Was wäre ein Weihnachtsmuseum in Husum, wenn es nicht auch Bezug auf den wohl berühmtesten Sohn der Stadt, den Schriftsteller Theodor Storm nehmen würde? Der war erwiesenermaßen „Weihnachtsfan" – widmete sich den Vorbereitungen des Festes mit besonders viel Elan.

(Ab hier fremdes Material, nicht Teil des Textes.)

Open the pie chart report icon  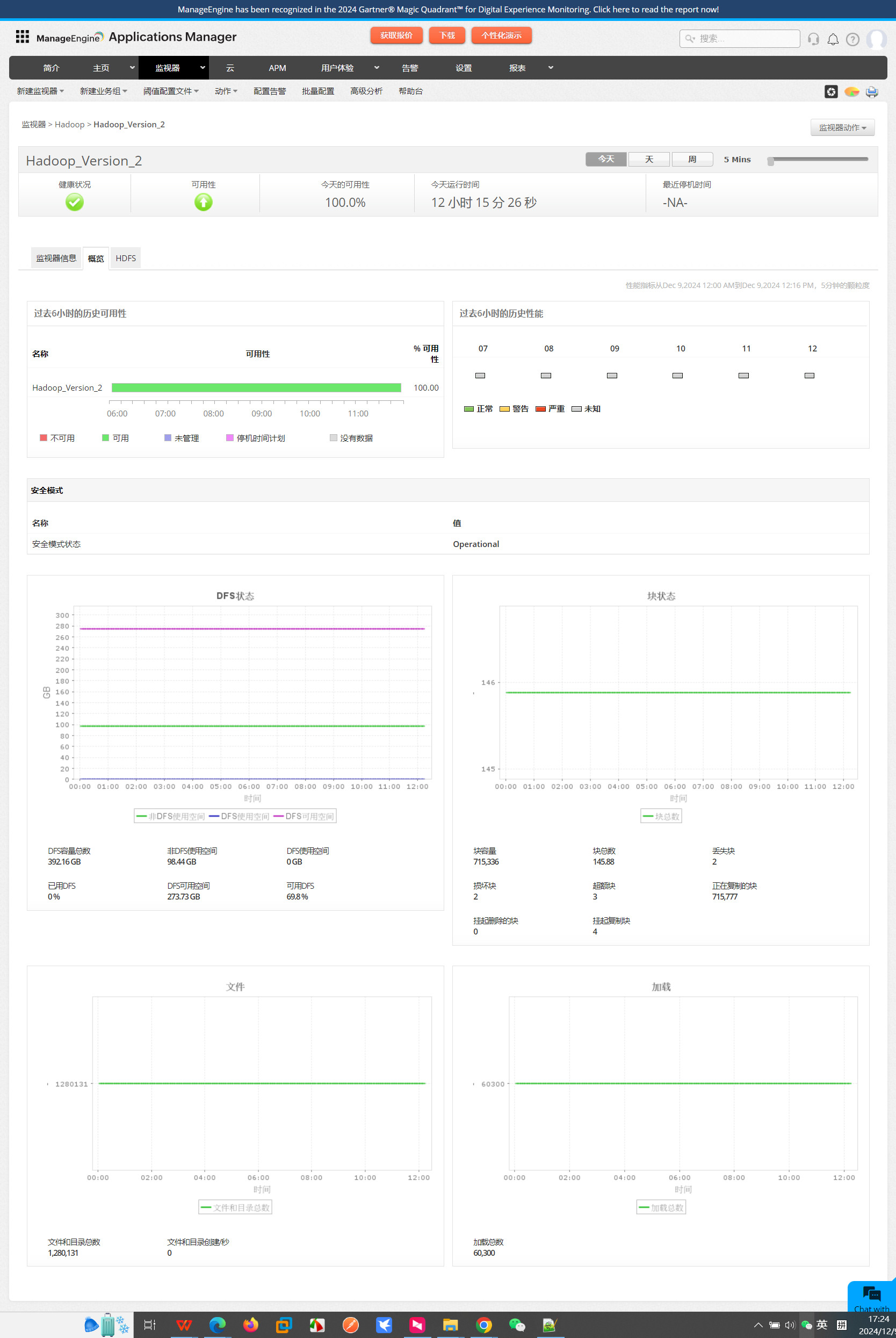click(x=851, y=91)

Und schrieb darüber im Dezember 1851:
Schon Theodor Storm war ein Weihnachtsfan
„ … kleine Wachskinder, die jedes Mädchenherz entzücken müssen, schweben auf den Tannenspitzen, unzählige Glaskugeln, goldene Eier, goldne Walnüsse und Pflaumen, denen ich die Arbeit dreier Feierabende widmete, während Probst Feddersen uns Arnims Appelmänner vorlas, Rosinenguirlanden, Goldstreifen, buntgefüllte weiße Netze, über deren richtige Construktion eine ganze Ratsversammlung gehalten;… nachdem fünf Personen 6 Stunden damit zugebracht hatten, nur um die Sachen an diesem ungeheuern Baum zu befestigen, wurden denn gestern Abend um 5 Uhr die 60 Wachslichter angezündet; und ich konnte mir mit aufrichtiger Befriedigung sagen: ein solcher Weihnachtsbaum brennt vielleicht heut Abend in ganz Schleswigholstein nicht mehr!"

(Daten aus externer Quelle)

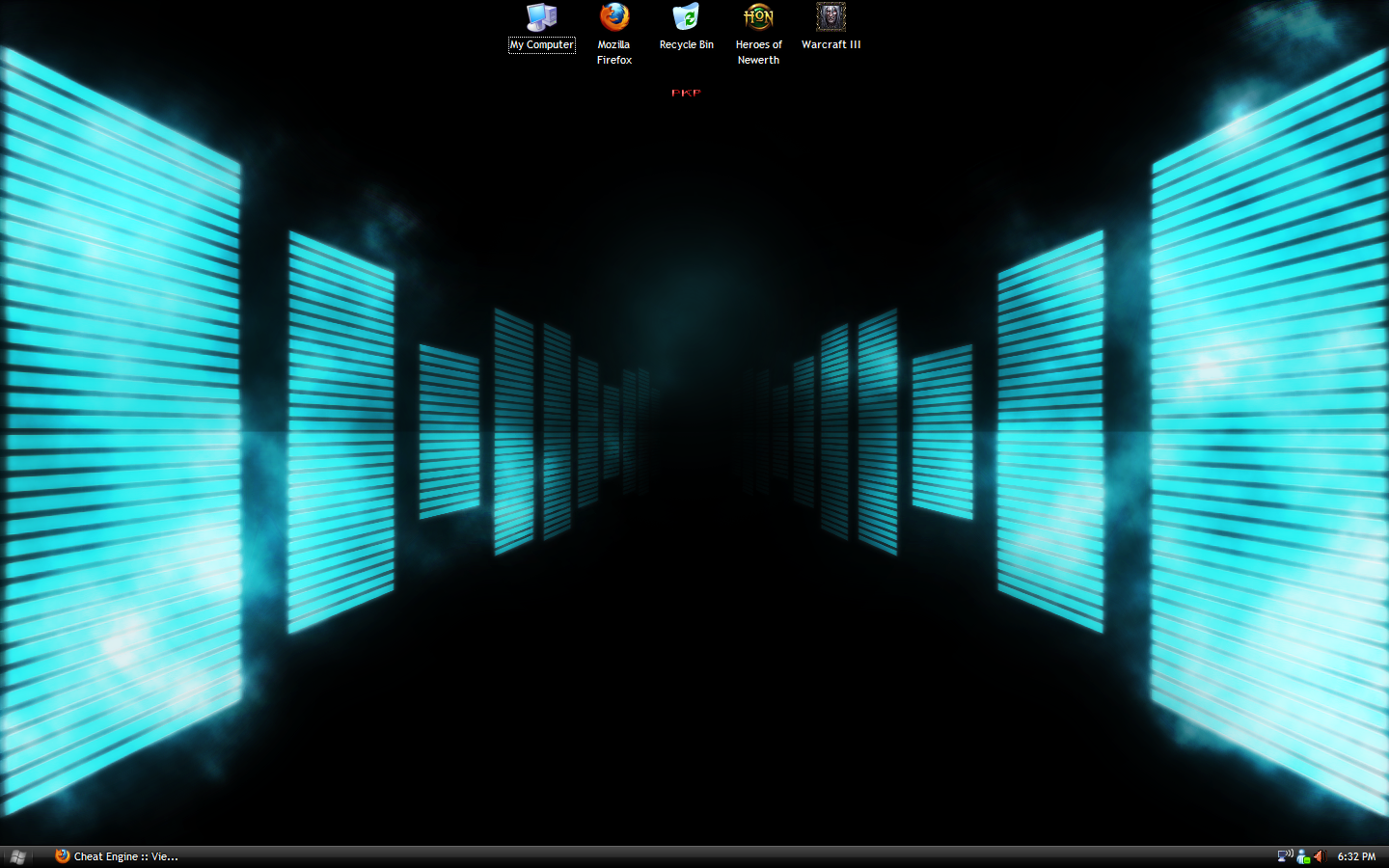Select the Warcraft III shortcut icon
Viewport: 1389px width, 868px height.
coord(831,17)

Das gesamte Weihnachtsbrauchtum habe seinen Ursprung in Deutschland, erklärt Museumsleiterin Alix Paulsen bei einem Rundgang. Von hier aus habe es sich nach Skandinavien, später über Auswanderer nach Nordamerika verbreitet. Was mitunter zu kuriosen Neuinterpretationen der ursprünglichen Tradition geführt habe. Zum Beispiel bei der legendären „Weihnachtsgurke". In den USA ist es weit verbreitet, die sogenannte „christmas pickle" gut im Baum zu verstecken, wer sie findet, bekommt ein Extra-Geschenk und soll besonders viel Glück im neuen Jahr haben. Nach nordamerikanischer Lesart soll ein deutschstämmiger Soldat im Amerikanischen Bürgerkrieg gefangen genommen worden und nach Georgia gebracht worden sein. Bei den unmenschlichen Bedingungen im dortigen Gefangenenlager soll er nur dank einer sauren Gurke, die er zu Weihnachten von einem Wärter bekam, überlebt haben. Eine logische Erklärung für den sich hartnäckig in den USA haltenden Brauch? Alix Paulsen ist da eher skeptisch. Früher habe es zum Beispiel im Norden Deutschlands oft nur ein einziges Geschenk für alle Kinder in ärmeren Familien gegeben. Vielleicht der „Finderlohn" für die im Baum versteckte Gurke.